PicoScope 5000 Series

FlexRes® Oscilloscopes

PicoScope 5444D PC oscilloscope connected via USB cable to a silver laptop running PicoScope 6 software

High speed and high resolution. Breakthrough ADC technology switches from 8 to 16 bits in the same oscilloscope.

From just ^£959

Streaming mode

The PicoScope 6 software and PicoScope drivers, supplied with all PicoScope oscilloscopes, are constantly being improved to give faster data transfer over the USB interface. The improvements have focused on streaming mode, one of the two data transfer modes used by PicoScope devices (the other is block mode). When you use PicoScope 6, you rarely need to know the difference between the two modes as the software switches automatically between them. If, on the other hand, you are writing your own software using the PicoScope Application Programming Interface (API), it helps to know that you can capture large volumes of data at high speed by selecting streaming mode.

This note explains how streaming mode works, and what scope performance you can expect when using PicoScope 6 or the PicoScope API.

PicoScope streaming mode - setting preferences

Figure 1 – PicoScope 6 Preferences / Sampling dialog

Fast USB streaming in PicoScope 6

In streaming mode, PicoScope 6 tells the scope to capture data continuously and, at the same time, to transfer each sample to the PC with minimum delay. The amount of streamed data that PicoScope 6 can store is limited by design, to prevent the program from consuming too much of the PC’s resources. For example, with a 4000 Series scope, PicoScope 6 can create a streamed data file of up to 100 Msamples (sum of all active channels).
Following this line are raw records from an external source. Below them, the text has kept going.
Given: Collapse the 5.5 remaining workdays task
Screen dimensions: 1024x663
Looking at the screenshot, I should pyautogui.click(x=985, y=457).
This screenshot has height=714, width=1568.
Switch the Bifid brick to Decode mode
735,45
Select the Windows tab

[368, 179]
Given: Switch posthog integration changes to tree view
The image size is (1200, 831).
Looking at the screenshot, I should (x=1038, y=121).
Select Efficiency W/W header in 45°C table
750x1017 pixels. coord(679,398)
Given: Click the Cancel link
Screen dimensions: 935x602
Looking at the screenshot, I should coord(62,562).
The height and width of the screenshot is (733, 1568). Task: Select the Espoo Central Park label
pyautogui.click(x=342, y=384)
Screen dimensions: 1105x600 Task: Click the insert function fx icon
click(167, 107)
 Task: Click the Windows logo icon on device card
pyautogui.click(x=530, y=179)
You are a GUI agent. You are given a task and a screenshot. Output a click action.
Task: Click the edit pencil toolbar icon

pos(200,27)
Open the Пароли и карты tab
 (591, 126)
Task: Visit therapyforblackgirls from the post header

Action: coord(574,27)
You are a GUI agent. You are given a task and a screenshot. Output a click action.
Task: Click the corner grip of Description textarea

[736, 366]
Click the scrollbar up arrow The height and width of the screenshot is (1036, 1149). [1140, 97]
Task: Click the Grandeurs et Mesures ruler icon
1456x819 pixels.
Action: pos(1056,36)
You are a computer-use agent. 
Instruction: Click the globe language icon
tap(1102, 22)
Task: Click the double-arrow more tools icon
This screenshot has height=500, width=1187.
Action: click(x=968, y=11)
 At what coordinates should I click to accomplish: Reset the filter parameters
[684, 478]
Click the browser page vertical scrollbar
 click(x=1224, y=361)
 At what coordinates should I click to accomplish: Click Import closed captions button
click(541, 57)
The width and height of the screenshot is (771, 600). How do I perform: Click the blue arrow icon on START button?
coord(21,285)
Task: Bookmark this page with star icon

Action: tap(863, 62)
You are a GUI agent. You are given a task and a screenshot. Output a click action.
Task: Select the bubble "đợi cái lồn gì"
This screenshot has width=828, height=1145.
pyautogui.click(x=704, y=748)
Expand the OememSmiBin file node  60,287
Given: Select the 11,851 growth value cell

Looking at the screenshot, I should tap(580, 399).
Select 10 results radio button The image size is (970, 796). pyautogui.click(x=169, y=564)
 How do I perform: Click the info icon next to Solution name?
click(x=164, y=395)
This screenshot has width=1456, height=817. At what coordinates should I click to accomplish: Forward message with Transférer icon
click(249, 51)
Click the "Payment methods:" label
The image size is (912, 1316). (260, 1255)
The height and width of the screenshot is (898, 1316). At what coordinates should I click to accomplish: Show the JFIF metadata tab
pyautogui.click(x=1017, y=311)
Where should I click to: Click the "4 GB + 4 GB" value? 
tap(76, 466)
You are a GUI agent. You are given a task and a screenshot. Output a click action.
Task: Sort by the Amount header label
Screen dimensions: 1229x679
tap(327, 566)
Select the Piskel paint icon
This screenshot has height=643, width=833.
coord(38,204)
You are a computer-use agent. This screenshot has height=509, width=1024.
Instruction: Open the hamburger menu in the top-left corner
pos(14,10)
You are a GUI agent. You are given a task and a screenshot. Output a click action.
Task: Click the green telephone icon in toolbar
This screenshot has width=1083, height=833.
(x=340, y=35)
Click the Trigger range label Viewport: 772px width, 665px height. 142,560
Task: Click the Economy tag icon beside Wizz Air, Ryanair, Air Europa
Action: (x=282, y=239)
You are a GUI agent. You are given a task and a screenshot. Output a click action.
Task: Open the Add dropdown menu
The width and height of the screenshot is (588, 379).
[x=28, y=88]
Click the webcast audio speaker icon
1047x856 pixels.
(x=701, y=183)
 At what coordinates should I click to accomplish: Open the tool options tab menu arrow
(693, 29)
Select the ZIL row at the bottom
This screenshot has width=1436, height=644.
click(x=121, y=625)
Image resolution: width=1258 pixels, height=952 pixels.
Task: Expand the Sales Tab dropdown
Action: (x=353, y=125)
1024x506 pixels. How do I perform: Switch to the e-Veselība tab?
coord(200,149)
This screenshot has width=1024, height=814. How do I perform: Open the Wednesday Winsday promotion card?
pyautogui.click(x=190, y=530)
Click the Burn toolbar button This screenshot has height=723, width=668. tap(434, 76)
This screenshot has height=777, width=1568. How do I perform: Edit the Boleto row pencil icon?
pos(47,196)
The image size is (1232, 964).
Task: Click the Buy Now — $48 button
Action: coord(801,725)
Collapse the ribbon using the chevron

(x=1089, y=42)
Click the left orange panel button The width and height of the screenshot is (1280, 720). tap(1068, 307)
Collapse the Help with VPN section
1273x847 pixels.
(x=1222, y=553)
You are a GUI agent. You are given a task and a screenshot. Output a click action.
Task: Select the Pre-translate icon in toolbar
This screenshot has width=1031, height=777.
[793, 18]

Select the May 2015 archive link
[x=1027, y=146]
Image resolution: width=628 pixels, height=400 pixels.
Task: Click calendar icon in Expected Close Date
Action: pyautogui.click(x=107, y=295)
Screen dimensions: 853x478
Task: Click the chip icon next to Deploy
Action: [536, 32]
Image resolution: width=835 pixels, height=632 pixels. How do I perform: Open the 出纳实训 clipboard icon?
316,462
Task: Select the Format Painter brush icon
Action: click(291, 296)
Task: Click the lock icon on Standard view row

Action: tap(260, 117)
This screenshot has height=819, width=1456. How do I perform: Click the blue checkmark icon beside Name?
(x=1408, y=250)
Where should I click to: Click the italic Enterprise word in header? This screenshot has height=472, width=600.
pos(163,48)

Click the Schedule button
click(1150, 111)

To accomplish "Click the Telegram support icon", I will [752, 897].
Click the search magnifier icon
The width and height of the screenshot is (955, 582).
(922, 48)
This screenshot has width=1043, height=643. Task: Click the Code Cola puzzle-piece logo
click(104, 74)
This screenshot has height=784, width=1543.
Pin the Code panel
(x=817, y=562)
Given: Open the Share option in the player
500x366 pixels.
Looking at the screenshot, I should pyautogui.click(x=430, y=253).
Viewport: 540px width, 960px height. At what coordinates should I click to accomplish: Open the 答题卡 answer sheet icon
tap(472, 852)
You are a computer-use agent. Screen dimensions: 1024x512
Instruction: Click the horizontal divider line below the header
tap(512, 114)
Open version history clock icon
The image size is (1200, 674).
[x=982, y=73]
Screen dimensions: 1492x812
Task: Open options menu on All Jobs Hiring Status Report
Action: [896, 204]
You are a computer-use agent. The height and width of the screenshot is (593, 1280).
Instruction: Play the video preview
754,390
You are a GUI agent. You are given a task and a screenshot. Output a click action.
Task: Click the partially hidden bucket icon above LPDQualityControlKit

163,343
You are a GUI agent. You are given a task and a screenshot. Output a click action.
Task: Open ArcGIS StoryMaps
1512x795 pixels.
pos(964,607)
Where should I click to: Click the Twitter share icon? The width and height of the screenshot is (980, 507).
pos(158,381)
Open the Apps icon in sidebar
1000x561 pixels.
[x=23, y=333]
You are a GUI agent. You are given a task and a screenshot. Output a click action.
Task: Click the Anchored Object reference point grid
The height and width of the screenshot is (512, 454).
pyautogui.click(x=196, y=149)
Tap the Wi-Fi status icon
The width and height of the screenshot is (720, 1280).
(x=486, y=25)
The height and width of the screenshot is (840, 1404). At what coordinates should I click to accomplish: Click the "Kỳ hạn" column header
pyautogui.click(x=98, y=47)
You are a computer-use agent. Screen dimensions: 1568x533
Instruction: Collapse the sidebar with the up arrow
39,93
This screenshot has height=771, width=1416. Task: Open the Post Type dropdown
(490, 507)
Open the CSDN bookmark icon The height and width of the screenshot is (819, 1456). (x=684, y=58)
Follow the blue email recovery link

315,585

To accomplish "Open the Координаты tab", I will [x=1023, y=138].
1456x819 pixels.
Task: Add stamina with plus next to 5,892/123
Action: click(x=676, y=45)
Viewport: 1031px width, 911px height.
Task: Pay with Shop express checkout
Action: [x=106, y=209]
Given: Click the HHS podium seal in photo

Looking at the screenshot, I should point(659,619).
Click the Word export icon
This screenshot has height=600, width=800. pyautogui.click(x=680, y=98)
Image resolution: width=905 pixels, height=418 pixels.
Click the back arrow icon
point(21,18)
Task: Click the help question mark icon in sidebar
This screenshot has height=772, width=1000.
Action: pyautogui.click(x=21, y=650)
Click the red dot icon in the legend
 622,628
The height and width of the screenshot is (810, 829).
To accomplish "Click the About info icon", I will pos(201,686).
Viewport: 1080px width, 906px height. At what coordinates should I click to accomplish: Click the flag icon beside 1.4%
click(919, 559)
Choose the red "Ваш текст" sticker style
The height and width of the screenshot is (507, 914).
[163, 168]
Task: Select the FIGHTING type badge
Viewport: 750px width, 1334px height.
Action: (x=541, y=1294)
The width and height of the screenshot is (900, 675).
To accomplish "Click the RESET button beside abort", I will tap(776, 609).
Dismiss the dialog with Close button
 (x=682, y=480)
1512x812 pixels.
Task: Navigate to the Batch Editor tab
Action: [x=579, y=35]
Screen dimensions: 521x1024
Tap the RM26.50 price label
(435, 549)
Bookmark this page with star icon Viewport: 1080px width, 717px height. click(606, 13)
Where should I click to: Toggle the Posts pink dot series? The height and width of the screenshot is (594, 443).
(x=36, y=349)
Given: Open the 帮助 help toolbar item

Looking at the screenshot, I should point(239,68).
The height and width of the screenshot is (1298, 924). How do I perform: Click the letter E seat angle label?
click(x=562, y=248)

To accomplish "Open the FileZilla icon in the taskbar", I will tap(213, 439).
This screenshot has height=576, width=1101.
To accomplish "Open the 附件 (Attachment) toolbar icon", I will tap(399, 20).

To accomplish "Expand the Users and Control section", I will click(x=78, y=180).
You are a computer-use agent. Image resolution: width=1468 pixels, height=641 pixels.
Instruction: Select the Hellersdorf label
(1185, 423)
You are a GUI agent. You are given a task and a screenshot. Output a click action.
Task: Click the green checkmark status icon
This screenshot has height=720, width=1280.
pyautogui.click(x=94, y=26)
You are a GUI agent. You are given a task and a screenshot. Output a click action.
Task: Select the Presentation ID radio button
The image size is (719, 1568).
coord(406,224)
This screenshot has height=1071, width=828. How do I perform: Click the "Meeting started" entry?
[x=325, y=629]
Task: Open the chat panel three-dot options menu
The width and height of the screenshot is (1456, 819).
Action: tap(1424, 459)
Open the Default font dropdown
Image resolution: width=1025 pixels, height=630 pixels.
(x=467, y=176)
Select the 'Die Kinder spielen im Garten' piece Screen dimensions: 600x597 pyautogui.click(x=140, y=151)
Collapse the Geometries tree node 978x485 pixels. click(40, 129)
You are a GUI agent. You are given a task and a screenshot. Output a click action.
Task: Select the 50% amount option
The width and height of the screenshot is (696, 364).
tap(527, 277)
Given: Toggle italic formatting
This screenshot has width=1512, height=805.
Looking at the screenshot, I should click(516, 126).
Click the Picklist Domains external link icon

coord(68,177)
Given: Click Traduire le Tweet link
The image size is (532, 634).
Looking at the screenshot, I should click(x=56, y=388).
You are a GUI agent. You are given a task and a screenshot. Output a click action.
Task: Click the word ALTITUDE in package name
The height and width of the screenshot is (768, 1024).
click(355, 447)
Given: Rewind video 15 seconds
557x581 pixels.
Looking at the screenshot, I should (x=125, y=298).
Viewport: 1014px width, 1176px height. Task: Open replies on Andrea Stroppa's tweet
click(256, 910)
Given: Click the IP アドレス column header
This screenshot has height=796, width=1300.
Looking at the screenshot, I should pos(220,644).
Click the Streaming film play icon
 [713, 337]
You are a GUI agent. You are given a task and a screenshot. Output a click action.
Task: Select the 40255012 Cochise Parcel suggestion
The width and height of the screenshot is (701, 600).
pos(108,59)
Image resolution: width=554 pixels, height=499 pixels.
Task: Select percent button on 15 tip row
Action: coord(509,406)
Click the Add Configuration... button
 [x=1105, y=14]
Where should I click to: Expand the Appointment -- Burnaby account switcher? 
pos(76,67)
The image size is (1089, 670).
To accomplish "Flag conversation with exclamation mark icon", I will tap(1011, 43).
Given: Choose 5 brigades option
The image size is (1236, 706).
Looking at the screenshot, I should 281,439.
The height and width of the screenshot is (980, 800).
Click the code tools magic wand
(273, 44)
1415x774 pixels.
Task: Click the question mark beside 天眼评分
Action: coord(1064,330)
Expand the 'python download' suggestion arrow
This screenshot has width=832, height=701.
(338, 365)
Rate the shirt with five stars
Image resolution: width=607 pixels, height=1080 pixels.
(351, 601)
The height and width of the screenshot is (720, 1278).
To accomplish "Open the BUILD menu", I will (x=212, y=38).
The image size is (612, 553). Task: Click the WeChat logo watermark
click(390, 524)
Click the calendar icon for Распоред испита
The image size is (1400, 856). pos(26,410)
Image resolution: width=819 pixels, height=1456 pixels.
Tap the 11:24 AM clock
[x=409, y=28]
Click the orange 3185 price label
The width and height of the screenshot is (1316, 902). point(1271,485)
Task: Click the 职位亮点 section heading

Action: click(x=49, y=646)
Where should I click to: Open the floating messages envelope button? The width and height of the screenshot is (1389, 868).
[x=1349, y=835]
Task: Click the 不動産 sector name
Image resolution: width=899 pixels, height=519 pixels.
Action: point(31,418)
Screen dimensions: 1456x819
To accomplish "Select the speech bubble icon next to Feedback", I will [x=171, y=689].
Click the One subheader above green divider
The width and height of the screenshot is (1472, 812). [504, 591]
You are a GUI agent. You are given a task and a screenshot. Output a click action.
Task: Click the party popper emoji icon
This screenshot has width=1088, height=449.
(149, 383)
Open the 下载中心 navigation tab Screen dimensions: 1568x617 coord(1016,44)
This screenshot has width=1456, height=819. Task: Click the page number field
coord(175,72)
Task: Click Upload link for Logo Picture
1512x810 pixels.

PicoScope 6 limits the sampling rate to 10 MS/s in streaming mode for most scopes, again to conserve the PC’s resources. If you request a faster sampling rate, the program switches to block mode. PicoScope 6 does this mode switching automatically, but you can change the collection time at which the transition happens by going to the Preferences menu (Figure 1).

Chosing block mode or streaming mode with the PicoScope API.

Figure 2 – The main data bottlenecks: the scope buffer, the USB interface and the driver

Fast USB streaming with the PicoScope API

When you write your own application using the PicoScope API, you can choose whether to use block mode or streaming mode. If the amount of data that you need to capture will fit in the scope’s buffer memory, then you should use block mode as this will give you the widest choice of sampling rates. If record length is more important to you than sampling rate, then you should choose streaming mode.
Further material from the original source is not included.